If only The Owl could borrow Harry Potter's invisibility cloak for the next few days. Of course, The Owl would not need Harry's Zoom Zoom broom to fly to Indianapolis for the combines currently being conducted, but that invisibility cloak would allow me to be the proverbial fly on the wall when general manager Phil Savage and head coach Romeo Crennel interrogate potential draftees.
Certainly, this is not the first time Savage and Crennel have interviewed players at the combines. But it is the first time they have been in charge.
Savage became the first general manager of the reborn Browns Jan. 7. Crennel has been on the job a little more than two weeks. Crennel has been trying to assess the talent on the Browns while at the same time trying to form his coaching staff. Fortunately, Savage was grading the players on his own even as Crennel was busy as defensive coordinator of the Patriots, preparing for New England's third Super Bowl in four years. Phil practically had the whole roster weighed and measured before Crennel took office. It did not take long to discover Jeff Garcia did not belong.
Garcia was officially whacked Tuesday. Let's hear it for cleaning up someone else's mistake!
Crennel has made it clear he trusts Savage's judgment. And though teams always talk about taking the best player available in the draft, obviously it is imperative Crennel and Savage know exactly what they have in the cupboard at home as they the college meat on display in Indy.
"I think in some ways it was somewhat of an advantage for me to be here three or four weeks (before Crennel was hired) because I had the opportunity to interview most everyone in the building and find out what went wrong," Savage said. "It gave me a chance to watch a number of the games. I did not watch all 16. I would not be a very good personnel man if I had to watch 16 games on every single player to determine whether they're good.
"We've assessed the free agency market. It's not as if Romeo and I are starting with a blank sheet of paper and not knowing what direction we're going."
Savage would not detail his assessment of the current Browns nor talk specifically about what he is looking at during the combines. Of course, the Browns scouts, and Savage while he was with the Ravens before being hired by the Browns, already accumulated volumes of reports on potential draft choices they are seeing in Indianapolis. The combines give teams a chance to measure player against player in the same setting and interview the player separately.

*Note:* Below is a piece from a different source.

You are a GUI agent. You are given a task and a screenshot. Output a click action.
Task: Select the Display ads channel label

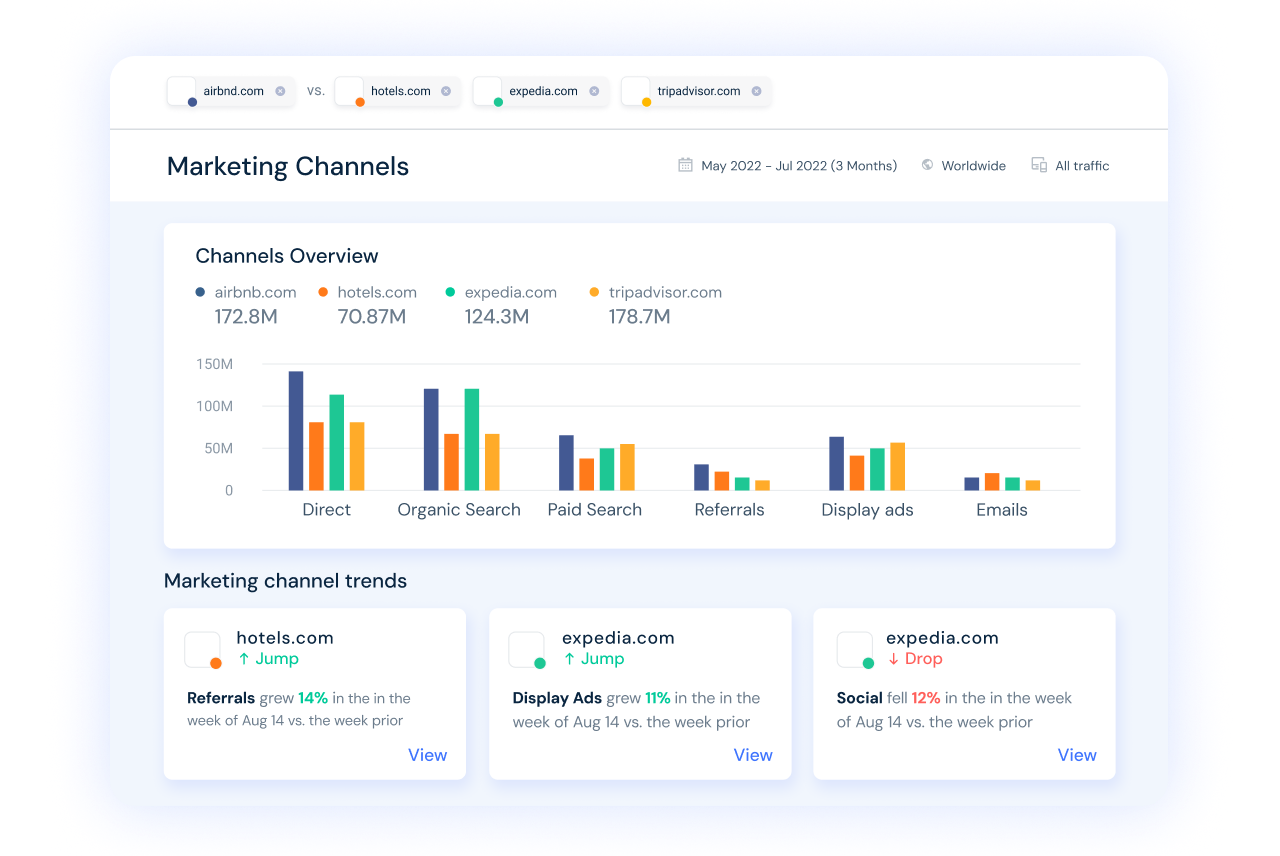pyautogui.click(x=867, y=510)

"There is such a fine line in the NFL," Savage said. "When you break down New England individually you say, ‘These guys aren't that good,' but when you look at them as a collective team, they're outstanding.

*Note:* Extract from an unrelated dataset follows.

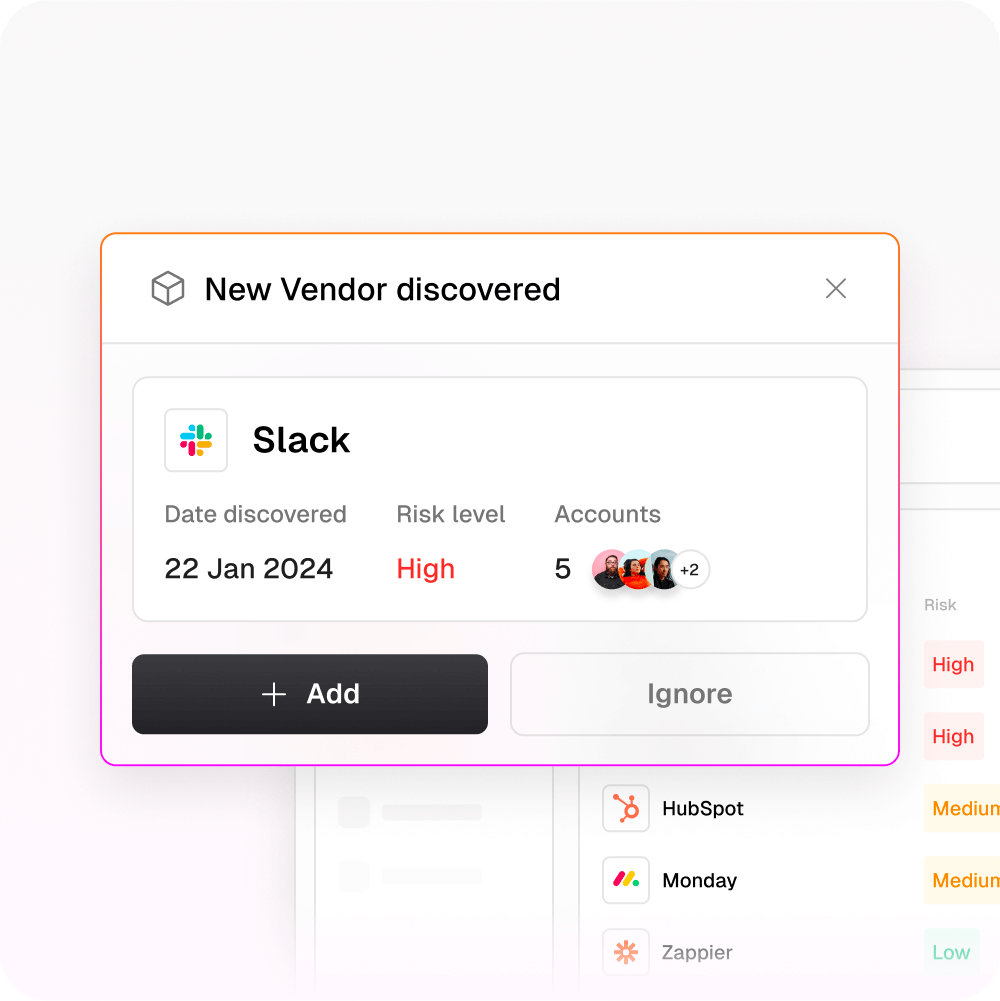Click the red High risk level value
This screenshot has height=1001, width=1000.
(425, 569)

"I think if we can get the right chemistry going, get Romeo and I in lock-step marching toward the same goal, which I think we'll be able to do – there are players here that can help us win. There are players that can't help us win."
From everything The Owl has heard, running back is the strongest area of the draft and an area Savage and Crennel should scrutinize closely in the draft. The Browns have three running backs on the roster – William Green, Lee Suggs and Adimchinobe Echemandu. Do any of the three fit what Crennel wants in a running back? The answer could be no.

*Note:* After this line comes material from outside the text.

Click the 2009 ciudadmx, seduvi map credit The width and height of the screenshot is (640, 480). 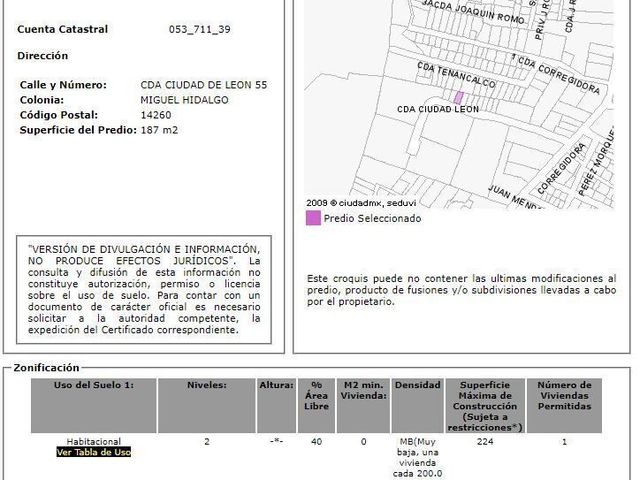coord(361,203)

Conventional wisdom says the Browns would help themselves best by trading the third pick, and everyone knows the offensive line is the weakest area of the team. But if Savage can't make a deal and doesn't believe one of the tackles is worth the third pick, he could walk away from the combine thinking that the best use of the third pick would be one of the running backs.
Crennel trusts Savage. Getting a 230-pound bruising back wouldn't be a bad way to start the new alliance.